West Texas Intermediate fell 5.4% on Monday to about $80 a barrel, now trading more than 30% below its wartime peak, as the U.S. and Iran moved to end the conflict and reopen the strait.
Using Benzinga Pro, a screen of stocks worth more than $100 billion turns up 20 names still trading below their February 27 close, the last session before the war began. Each remains down by 15% to 24%.
What Trump Said On Iran
Trump announced the agreement Sunday on Truth Social, clearing the reopening of the waterway and lifting the United States naval blockade.
"The Deal with the Islamic Republic of Iran is now complete. … Ships of the world, start your engines. Let the oil flow!"
On Monday, Trump added the relief was already reaching the water.
“Ships are starting to move, many loaded up with Oil, out of the Strait,” he wrote on Truth Social on Monday, describing a southern shipping route he called safe and secure. Roughly a fifth of the world's oil moves through the strait. Its closure since late February had built a war premium into every barrel.

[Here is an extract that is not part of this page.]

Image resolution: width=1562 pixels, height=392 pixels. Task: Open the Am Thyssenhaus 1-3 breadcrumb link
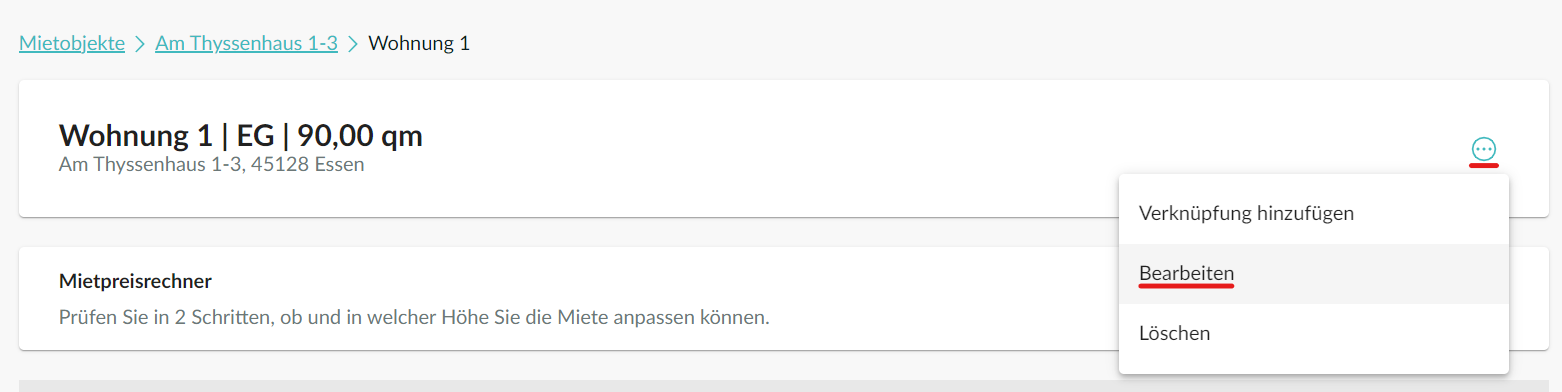tap(246, 44)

The formal peace agreement is now set to be signed Friday in Switzerland. Vice President JD Vance said the full text would be released this week.
Which Stocks Lagged During Iran War?
According to Benzinga Pro, the stocks still trading below their February 27, 2026 close cluster in consumer staples, healthcare, communication services, software and mining.
Abbott Laboratories (NYSE:ABT), down 24%, sits at the top. Consumer anchors PepsiCo Inc. (NASDAQ:PEP), Unilver PLC (NYSE:UL) and McDonald's Corp. (NYSE:MCD) are there too, alongside the gold trade in Newmont Corp. (NYSE:NEM) and the bullion fund SPDR Gold Shares (NYSE:GLD).
The screen's worst performers include China's largest internet names. Alibaba Group Holding Ltd. (NYSE:BABA) and PDD Holdings Inc. (NASDAQ:PDD) both sit near the bottom.
China is the world's biggest crude importer, so the Hormuz shock hit it hardest. Higher energy costs fed straight into the cost base of its companies and squeezed profit margins.
Software and IT services are the other crowded corner. SAP SE (NYSE:SAP), Salesforce Inc. (NYSE:CRM) and Accenture plc (NYSE:ACN) all screen among the laggards.
For these names the weakness is not a war story. The group has kept sliding over the past quarter, extending a downtrend that was already in place before the first shot was fired.